While speaking to one of my non-Tamil speaking friends, I spiced my conversation with translations of Tamil idioms, similes and proverbs, which was thoroughly enjoyed by him. Following this, I was impelled to write on the topic, for the sake of keeping non-Tamil readers interested.
Tamil idioms, similes and proverbs have plenty of rhymes and alliterations, which make them precise, beautiful and sometimes humorous. The precision and the beauty go off once they are translated, but the humour remains. They are used to keep the listener interested, or to support one’s argument or advice and also to have the last say.
As before, I would like to state that this article would be coloured by my own experience, as I feel that the best way of convincing the readers is to say that it happened to me, truth being stranger than fiction.
When a person is clueless about what is happening around him, we say, ‘He doesn’t know whether it is dusk or dawn’. A similar one is about a person who is a non-starter or utterly inefficient, he is said to be a person ‘Who cannot open his mouth, if someone shuts his nose!’If a non-entity of a person becomes important overnight, we say ‘He would stretch an umbrella at midnight’.
If a person is stubborn or inflexible or likes to hold on to his fallacious views, he is referred to as ‘The rabbit I caught has only three legs’, indicating his unwillingness to admit that it has only four legs or that the other person is right.
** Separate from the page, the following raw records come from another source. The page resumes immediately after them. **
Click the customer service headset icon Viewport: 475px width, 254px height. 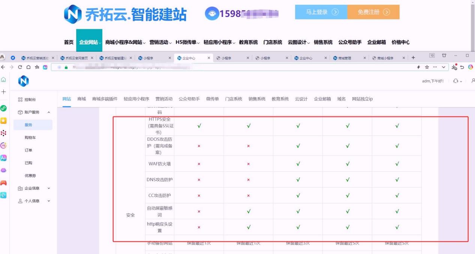(x=456, y=81)
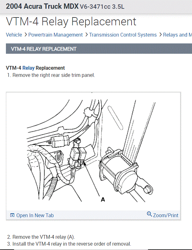Select the Zoom/Print text link
The height and width of the screenshot is (250, 192).
(166, 215)
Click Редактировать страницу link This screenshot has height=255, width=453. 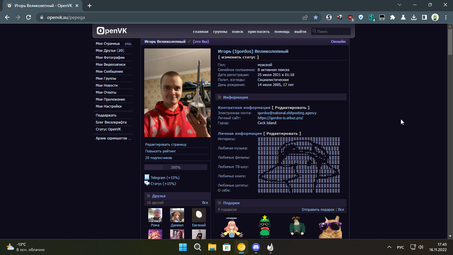click(x=166, y=144)
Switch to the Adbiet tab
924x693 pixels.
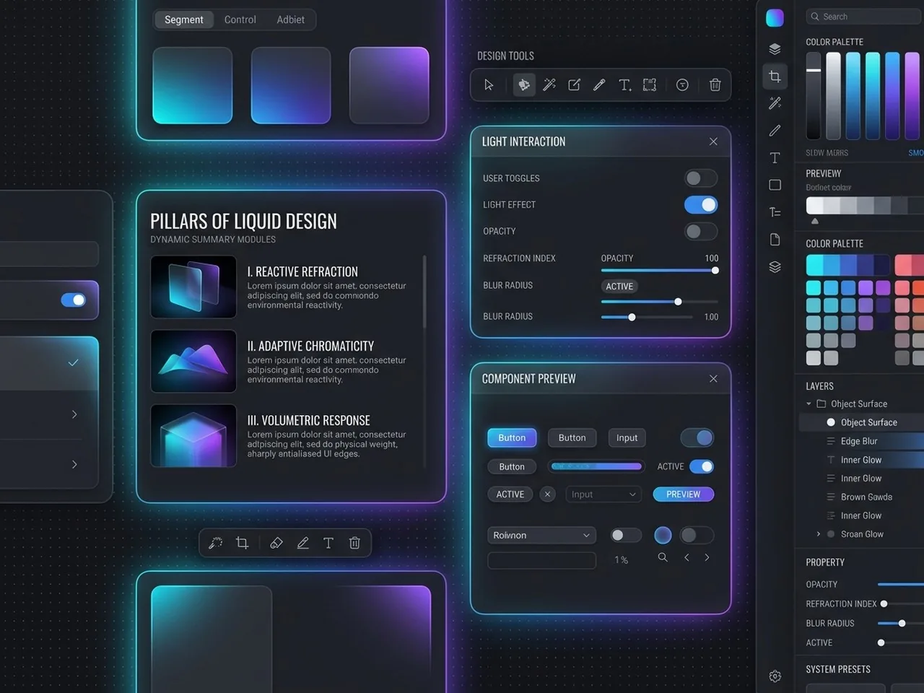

Another proverb related to the same theme, should not be misconstrued as an aspersion on the Burgher community. It is ,‘No matter how many times you tell him, a Burgher will never chew betel’. This proverb also hints at heedlessness or unwillingness. Another related one is the simile,’ Like ‘blowing a conch shell in a deaf man’s ear.’
If one has to wear a full sleeved shirt and a neck – tie only for one day, we say, ’It is like shaving the moustache for one night’s drama’. If a boss or a superior person commits a trivial offence and has the freedom to do it without being questioned by others, we say, ‘It is not wrong for the temple, priest to break wind’.This is always uttered as a joke. If you look around when you’re yawning, you would find another person yawning! This is because yawning has been found to be contagious, we say, ‘A girl who has attained puberty might go alone down the street, but a yawn will never’.
If one person flatters another person or butters him up, he is aid to have been ‘Kept on top of a Papaw tree’. If a braggart talks big as if he is wealthy and yet goes about on foot, we say, ‘His speech is palanquin, but thamby (Malli) goes walking!’. If an unwanted or unpopular person comes uninvited we say ‘like a bear that enters at a Lord Siva’s pooja’.
From humorous one, we move on to words of wisdom or statements of facts. If you have to put up with a person who talks nonsense after drinking liquor, you could take consolation in the dictum ‘A drunkard’s utterance is gone, once its morn’. ‘If your better half forgets to add salt to curry, then only you would realize the worth of salt’. Similarly, ‘once one’s father dies only, one would realize what a worthy person he was’. Another bit of advice‘A shrunken waist is pretty on a woman’.
Another statement of a fact, not known to the child is, ‘If you give birth to a child, tie your stomach,’which means one has to make a lot of sacrifices once a baby is born. If your little son doesn’t have any understanding of the painful sacrifices you make, we say ‘The mother’s heart is crazy over the child but the child’s is made of rock.’ This is, of course, an everyday occurrence in most families. Another word of wisdom, ‘What you learn as a child, would remain on your mind like words carved on a tablet of stone’ Personally, the writer remembers a lot of things he was taught in the Primary School.
Troubles are said to come one after another. The writer’s one time neighbours had to bear three funerals, first the father then the mother, later the servant, and finally, the dog whom they looked after like their child. All that in a space of 6 months. But when good things happen one after the other, we say ‘the fruit slipped into a bowl of milk’.
The crow is looked upon as an unimpressive bird. We say ‘even to a crow, its chick is worth gold’. No matter how ugly a child is, it would be very precious to its mother.
If the woman is vile or wicked and her husband is very much more so than the wife, we say ‘If the woman jumps ten feet, the husband would jump 20 feet’.
Similarly, there are thousands of idioms in Tamil, Sinhala and in several other languages, which were coined to add humour and wisdom in the day-to-day usage of the languages spoken around.